金毘羅さん

Category : 小豆知識

香川に来るときは、金毘羅さんにお参りに来るときや!!っていう方もいるぐらい有名なお寺ですね。

「金毘羅宮」や「琴平宮」、「金刀比羅宮」とも書かれますが、全て正解だそうです。

このあたりに日本の神様の寛容さが窺えます。

「あなた方のお好きなようにお書きなさい。」と微笑む神様が目に浮かびます。

ここでは、金毘羅宮で統一させてもらいます。

 

全国各地で見られる「金毘羅宮」の総本部が、香川県にある金毘羅さんです。

 

主に、海上交通の守り神として信仰されています。

境内には、日本各地のあらゆる船舶会社の痕跡が見られます。船が大好きな方にはたまらないスポットですね。

 

船って日常的に接する機会が少ないからこそ、ロマンを感じます。

離島に住んでいれば、嫌でも利用せざるをえませんが、それでも身近に感じたことは今までありませんでした。

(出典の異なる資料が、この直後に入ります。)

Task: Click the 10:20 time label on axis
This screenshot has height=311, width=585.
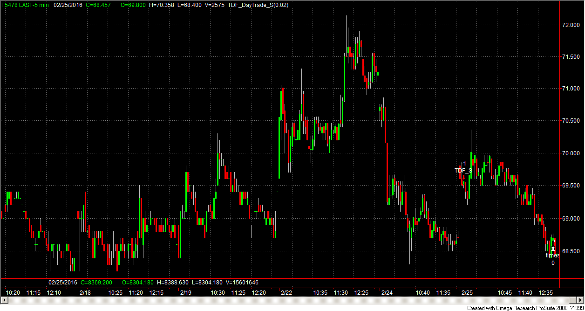Action: [13, 293]
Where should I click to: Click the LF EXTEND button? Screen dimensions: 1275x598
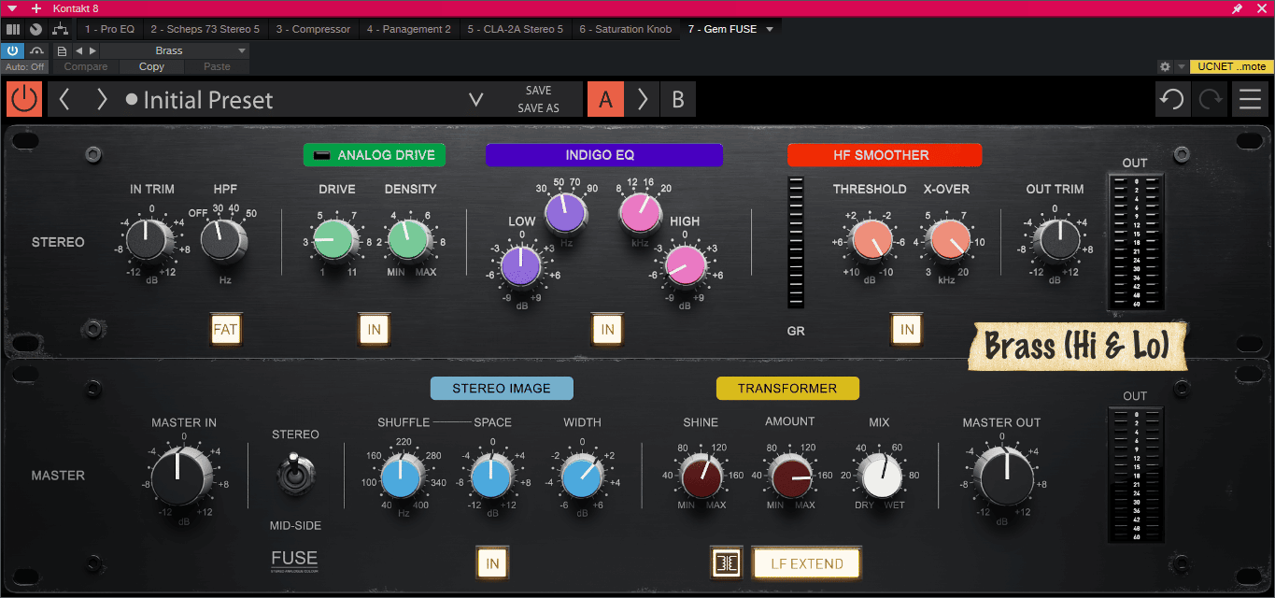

しかし、よくよく考えてみるとすごいことじゃないですか?飛行機と同様の理由で。

あんなにもでっかい鉄の塊が浮くもんなんですね。おそらく、船は「ロマン」で浮いています。

飛行機は「動力」で浮いていますが。

 

ちなみに、かつて小豆島は海賊が沢山いたようです。由緒ある家の家系図を辿っていくと、先祖が海賊だった事例はざらにあります。特に坂手地区なんかは、格好のアジトだったとか。

 

金毘羅さんで有名なのは、長い長い階段ですね。参道の石段は本宮までは785段、全部で1368段あります。

この階段は、心地よい疲れを与えてくれます。必然的に標高も高いので、空気がおいしい!!

多少疲れてしまっても、清々しい気持ちにさせてくれます。

 

金毘羅宮の神様

金毘羅さんには、「大物主(おおものぬし)」という神様がいらっしゃいます。

大物主は、「海を照らし現れた蛇神」だそうです。

御利益としては、稲作豊穣、厄除け、醸造等があります。

日本酒の造り酒屋には、杉の葉を固めた球が見られることがあります。これは、酒造りの神でもある大物主の神力が、杉の木に宿るとされていたためといわれています。

 

そういえば、金毘羅さんの参道には、日本酒で全国的に有名な「金陵」が創業された当時の酒蔵があります。中に入って見学や試飲することもできます。

いいお酒を造るためには、いいお米が欠かせません。

金毘羅さんに向かう道中も田んぼが立ち並び、自然が豊かでとても癒されます。近辺の街並みも当時の面影を残し、日本古来の生き方を今も守り続けてくれています。

世の中の出来事は、全て繋がっていると感じます。

 

金毘羅宮の歴史

金毘羅さんの信仰が広まったのは、江戸時代の中期だとされています。各地で金毘羅参りが盛んにおこなわれるようになり、庶民の憧れだったとか。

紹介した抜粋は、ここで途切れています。